How did you get the %Gain #'s your looking at? I want to see if we both are looking at this the same way. Here is what I see:
Buy March 22.50/Call @ .86 (ask is currently $.85) Buy March 20.00/Put @ .95 (ask currently $.80)
For a move up I show the current Delta @ 39 for the Call contract. So:
+$3.00 in PPS of the stock = +$1.17 in option price +$4.00 in PPS of stock + +$1.56 in option price
If we assume our Put contract expires worthless we always have the $.95 ($95) premium paid as a loss. We may may able to reduce this if we are lucky enough to sell the Puts at the last minute for whatever we can get. Keep in mind the comissions on the sale of the Puts as well when looking to unload. If this is the case then this is how I see the profit line:
+$3.00 pays a profit of $1.17 / cost of the Put @ $.95 +4.00 pays a profit of $1.56 / cost of the put @ $.95
1.17 / .95 = 23.2% gain 1.56 / .95 = 64.2% gain
These #'s are also before comissions and also depend on how many contracts are bought before we can find the real % gain. Personally I think this may be a lot to ask of the PPS to move before we can see profits. So this set up is asking for a min. $3 move to get a little less than 20% in profits.
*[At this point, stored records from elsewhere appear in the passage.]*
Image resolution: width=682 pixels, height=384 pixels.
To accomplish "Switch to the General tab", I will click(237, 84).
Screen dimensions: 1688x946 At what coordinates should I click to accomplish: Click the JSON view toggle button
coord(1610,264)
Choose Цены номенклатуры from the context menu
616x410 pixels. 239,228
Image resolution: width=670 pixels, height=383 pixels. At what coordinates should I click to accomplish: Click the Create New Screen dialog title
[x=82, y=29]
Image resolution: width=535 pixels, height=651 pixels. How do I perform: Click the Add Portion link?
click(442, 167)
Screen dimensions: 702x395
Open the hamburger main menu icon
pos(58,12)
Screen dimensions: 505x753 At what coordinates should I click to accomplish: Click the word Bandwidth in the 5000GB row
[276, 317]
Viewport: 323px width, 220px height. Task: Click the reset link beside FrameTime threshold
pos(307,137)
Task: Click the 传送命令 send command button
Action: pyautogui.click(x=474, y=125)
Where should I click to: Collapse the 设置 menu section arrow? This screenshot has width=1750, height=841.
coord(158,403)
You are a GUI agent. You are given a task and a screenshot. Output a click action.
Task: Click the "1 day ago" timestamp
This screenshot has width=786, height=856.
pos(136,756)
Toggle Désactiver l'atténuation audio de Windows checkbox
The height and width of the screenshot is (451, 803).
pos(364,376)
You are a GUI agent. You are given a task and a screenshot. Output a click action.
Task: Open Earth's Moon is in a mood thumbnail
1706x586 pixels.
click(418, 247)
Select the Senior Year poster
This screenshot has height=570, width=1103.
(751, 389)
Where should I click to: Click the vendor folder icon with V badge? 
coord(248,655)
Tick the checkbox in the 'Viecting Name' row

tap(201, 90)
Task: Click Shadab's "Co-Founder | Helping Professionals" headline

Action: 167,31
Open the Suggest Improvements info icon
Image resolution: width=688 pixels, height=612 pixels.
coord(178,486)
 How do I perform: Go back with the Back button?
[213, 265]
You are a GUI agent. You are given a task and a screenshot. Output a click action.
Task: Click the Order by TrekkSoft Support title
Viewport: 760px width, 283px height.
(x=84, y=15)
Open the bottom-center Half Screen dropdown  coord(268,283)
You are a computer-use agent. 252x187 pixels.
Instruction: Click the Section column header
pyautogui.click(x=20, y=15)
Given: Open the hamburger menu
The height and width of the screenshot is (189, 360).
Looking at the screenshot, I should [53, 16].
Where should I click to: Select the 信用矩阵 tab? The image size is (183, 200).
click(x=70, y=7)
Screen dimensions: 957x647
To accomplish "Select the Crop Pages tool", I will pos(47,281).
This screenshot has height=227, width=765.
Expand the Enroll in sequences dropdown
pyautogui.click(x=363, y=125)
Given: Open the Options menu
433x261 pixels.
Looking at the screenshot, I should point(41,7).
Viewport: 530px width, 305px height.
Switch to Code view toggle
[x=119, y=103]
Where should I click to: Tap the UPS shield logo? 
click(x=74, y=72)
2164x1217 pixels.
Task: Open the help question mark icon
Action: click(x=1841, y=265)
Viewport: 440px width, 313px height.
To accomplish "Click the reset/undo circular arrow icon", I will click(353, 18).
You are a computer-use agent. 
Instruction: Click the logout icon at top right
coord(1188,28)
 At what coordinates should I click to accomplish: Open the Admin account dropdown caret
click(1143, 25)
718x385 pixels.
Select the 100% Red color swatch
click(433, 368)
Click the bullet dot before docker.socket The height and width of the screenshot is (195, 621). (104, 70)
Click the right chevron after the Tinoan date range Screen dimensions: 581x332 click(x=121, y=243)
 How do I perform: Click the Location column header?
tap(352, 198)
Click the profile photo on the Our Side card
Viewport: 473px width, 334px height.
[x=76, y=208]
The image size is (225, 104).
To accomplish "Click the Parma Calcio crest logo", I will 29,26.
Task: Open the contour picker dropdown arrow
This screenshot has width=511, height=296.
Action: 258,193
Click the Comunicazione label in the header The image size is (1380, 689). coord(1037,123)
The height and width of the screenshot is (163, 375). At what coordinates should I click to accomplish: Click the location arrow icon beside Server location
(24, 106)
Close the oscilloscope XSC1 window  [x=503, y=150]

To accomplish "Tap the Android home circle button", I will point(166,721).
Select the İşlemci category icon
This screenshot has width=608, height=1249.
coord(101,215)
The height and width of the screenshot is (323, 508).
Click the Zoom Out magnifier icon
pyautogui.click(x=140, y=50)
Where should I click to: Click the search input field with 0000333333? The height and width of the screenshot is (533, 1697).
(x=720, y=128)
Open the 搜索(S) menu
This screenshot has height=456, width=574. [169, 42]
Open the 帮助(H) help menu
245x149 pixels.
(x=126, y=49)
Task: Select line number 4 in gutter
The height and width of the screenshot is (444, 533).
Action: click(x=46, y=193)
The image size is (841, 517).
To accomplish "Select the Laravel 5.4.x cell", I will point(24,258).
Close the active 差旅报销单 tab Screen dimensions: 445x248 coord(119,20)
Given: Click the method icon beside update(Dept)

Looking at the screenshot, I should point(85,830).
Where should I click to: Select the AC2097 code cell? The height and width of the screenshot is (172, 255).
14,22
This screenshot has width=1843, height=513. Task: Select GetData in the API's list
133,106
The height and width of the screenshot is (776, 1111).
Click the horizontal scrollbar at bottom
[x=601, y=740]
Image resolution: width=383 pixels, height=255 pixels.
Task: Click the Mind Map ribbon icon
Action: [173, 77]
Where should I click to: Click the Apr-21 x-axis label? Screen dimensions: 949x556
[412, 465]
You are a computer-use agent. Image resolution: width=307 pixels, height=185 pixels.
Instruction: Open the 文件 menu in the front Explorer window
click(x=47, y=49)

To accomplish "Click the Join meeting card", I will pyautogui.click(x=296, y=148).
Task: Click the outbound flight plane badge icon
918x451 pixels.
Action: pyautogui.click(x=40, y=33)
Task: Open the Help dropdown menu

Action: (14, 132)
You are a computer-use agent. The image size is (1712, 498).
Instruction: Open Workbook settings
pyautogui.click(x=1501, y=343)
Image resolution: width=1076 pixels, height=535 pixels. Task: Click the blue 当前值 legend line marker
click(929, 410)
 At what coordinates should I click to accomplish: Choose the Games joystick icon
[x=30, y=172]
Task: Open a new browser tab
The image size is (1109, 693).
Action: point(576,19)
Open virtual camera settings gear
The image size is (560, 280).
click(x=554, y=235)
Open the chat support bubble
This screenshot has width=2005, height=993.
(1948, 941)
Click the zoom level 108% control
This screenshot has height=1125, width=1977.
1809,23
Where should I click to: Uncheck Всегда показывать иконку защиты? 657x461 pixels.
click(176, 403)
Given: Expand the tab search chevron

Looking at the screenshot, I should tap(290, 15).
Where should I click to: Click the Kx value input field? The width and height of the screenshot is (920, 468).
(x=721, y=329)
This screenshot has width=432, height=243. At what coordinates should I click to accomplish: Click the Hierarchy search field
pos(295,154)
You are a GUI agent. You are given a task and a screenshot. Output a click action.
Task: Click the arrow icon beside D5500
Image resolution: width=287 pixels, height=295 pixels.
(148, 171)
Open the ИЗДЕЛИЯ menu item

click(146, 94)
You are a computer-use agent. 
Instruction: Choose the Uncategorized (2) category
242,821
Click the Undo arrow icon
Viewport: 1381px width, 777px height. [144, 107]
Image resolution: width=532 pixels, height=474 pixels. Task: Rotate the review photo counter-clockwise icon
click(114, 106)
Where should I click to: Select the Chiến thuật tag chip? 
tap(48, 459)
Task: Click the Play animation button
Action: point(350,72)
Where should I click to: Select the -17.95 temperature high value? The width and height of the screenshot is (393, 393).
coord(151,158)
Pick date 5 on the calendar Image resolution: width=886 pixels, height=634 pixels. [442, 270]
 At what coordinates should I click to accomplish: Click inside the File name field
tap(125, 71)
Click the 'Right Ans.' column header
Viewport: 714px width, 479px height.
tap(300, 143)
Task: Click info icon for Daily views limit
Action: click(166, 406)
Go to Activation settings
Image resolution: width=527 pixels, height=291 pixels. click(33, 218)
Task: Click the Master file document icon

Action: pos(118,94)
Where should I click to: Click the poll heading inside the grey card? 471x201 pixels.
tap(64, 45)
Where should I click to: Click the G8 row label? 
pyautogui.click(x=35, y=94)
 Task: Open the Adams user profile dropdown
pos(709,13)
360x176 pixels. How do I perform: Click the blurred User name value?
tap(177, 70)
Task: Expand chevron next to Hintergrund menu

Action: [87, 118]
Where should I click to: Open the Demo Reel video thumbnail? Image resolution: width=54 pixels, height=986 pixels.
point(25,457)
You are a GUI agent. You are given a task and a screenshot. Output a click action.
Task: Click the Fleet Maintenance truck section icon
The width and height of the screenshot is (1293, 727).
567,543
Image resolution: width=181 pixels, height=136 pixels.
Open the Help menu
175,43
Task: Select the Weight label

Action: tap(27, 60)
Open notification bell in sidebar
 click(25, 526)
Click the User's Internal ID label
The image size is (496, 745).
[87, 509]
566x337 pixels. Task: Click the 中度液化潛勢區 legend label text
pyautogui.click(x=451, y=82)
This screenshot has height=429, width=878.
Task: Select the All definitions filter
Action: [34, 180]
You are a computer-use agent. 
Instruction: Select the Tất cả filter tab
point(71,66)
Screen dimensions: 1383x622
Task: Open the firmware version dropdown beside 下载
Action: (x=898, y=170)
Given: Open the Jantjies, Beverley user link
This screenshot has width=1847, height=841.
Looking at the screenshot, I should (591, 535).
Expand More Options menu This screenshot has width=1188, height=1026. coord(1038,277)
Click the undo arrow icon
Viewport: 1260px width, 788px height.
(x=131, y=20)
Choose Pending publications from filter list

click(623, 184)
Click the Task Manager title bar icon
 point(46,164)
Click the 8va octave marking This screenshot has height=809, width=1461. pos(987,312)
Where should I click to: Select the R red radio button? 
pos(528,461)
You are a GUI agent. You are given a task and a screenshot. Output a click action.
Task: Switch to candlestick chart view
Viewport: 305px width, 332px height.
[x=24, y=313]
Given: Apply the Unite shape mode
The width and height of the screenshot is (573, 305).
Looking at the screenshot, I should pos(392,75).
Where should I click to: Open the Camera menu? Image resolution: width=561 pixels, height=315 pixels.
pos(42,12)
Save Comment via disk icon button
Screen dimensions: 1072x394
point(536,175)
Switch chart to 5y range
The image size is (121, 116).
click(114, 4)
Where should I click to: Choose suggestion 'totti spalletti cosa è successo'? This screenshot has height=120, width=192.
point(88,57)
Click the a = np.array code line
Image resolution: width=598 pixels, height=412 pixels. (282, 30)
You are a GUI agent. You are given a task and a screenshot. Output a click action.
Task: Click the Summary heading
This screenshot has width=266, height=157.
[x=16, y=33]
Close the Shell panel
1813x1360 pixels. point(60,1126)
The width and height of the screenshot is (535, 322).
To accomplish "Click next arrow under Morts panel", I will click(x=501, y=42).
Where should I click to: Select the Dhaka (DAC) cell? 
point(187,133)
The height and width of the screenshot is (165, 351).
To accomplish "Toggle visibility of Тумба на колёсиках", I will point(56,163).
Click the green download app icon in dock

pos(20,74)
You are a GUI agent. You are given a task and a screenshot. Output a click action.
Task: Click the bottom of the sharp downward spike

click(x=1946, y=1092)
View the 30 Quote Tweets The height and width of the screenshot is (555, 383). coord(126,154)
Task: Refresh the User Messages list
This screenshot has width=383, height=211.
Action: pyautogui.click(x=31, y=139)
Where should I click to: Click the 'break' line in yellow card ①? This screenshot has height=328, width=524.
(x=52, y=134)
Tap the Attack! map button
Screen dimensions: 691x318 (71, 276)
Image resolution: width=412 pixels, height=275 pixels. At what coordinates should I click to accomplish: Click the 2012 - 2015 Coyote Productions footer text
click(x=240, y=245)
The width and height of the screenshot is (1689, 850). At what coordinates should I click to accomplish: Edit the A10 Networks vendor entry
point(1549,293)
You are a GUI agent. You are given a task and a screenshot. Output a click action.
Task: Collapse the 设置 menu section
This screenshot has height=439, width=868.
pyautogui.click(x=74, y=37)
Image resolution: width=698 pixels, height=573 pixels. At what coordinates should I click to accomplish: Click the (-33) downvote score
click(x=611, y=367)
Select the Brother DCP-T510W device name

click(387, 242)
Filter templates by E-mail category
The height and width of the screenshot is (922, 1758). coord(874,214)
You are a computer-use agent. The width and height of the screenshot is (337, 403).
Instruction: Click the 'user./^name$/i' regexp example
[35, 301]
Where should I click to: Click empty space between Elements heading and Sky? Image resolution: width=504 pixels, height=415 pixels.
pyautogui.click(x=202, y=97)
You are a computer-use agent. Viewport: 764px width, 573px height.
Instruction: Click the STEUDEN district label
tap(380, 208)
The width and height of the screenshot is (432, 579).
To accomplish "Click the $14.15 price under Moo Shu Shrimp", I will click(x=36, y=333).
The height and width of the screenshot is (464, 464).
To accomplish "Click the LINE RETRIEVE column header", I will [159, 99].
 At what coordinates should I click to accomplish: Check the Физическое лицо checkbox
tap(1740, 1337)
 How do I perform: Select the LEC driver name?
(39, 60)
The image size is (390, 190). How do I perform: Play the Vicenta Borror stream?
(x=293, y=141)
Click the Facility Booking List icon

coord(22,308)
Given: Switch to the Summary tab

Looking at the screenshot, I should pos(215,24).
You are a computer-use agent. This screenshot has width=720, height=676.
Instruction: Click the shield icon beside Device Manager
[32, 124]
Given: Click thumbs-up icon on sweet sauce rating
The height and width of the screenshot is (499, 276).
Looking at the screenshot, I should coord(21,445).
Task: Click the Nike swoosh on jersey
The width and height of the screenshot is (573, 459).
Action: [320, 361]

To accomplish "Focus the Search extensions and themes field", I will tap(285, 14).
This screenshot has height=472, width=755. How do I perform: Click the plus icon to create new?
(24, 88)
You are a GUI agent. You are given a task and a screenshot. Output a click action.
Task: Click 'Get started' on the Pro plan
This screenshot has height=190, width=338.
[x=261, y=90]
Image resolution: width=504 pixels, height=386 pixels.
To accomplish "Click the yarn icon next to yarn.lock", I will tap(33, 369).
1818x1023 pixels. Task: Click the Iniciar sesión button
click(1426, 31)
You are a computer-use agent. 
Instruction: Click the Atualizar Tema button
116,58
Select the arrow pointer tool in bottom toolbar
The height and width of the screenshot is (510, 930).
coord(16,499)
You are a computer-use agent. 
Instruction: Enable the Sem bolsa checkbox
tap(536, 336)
And this $3 move needs to happen before 3/22/08! I know this only looks at the PPS going up but the same procedure can be said for the options with a PPS that goes down.
There may be a better way if you really want to play the options on MW. Make a decision and pick a direction of PPS movement up or down. With the way the market has been let's assume it will continue to fall. We could play a "short call spread."
To do this we Sell a Call at one strike price and but a Call at a higher strike price. It looks like this:
Sell March 22.50/Call @ .70 (Bid Price) Buy March 25.00/Call @ .25 (Ask Price)
what we want is the PPS of MW to stay below $22.50 until after the contracts expire. If this happens we keep the difference gained from the cost of the premiums.
.70 - .25 = .45 per contract
I used this strategy last month and it paid off nicely. The only requirement is that I need to have enough cash in my account in case the Calls I sold ended up in the money. But if things are looking bad jsut reverse out of the contracts for a small loss.
Now if we think the price is going to go up we can do the same thing but on the Put side of the options.